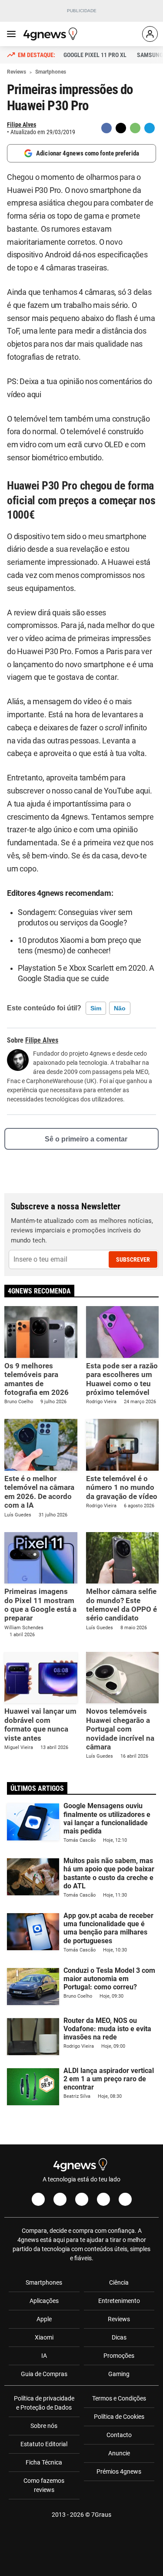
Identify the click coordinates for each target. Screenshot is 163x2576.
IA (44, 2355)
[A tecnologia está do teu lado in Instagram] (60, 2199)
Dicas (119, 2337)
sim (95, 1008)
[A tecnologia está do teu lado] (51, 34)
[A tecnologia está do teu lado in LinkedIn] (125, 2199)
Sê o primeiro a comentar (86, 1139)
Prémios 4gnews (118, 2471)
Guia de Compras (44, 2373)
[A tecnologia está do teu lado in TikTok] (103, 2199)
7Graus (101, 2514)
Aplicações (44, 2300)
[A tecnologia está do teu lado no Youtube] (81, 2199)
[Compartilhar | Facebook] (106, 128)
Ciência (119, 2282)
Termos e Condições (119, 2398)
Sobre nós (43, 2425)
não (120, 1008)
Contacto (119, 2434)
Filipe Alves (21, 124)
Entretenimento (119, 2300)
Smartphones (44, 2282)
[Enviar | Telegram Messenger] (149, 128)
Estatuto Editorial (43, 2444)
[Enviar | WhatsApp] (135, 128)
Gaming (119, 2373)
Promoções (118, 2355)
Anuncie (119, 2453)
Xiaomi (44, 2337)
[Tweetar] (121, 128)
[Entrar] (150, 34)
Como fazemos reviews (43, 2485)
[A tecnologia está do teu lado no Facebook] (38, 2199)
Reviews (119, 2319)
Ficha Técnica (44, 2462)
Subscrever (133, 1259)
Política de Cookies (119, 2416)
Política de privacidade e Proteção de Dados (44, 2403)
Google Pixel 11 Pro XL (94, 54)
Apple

◆ ◆ ◆ ◆ ◆ ◆ ◆

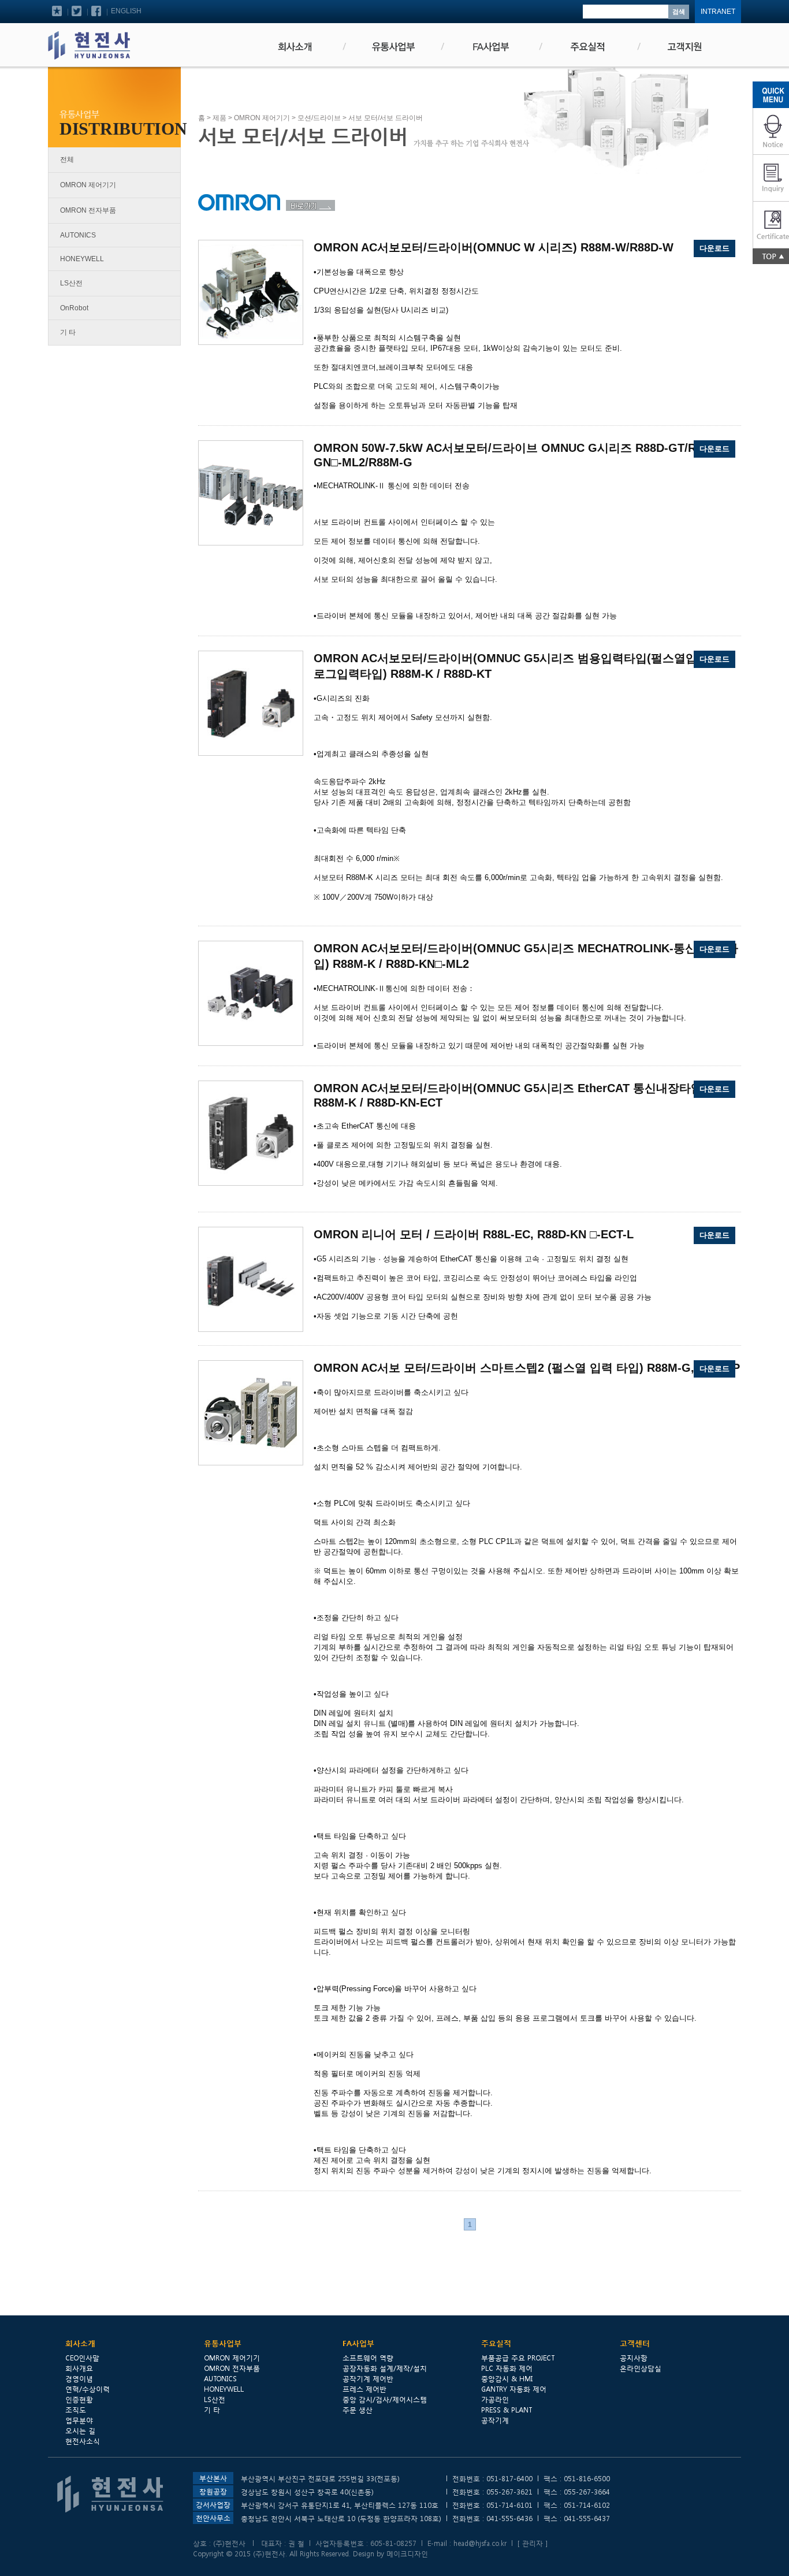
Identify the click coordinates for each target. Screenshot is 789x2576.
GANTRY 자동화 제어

◆ ◆ ◆ ◆ ◆ ◆ ◆

▶ _WHAT TO WORK ON_:
For the string "click", show each line of the listing where it appears.

▶ _YOUR RESPONSE_:
Identify the click coordinates for each target. Screenshot is 163x2576.
Identify the click coordinates for each target. Screenshot is 789x2576.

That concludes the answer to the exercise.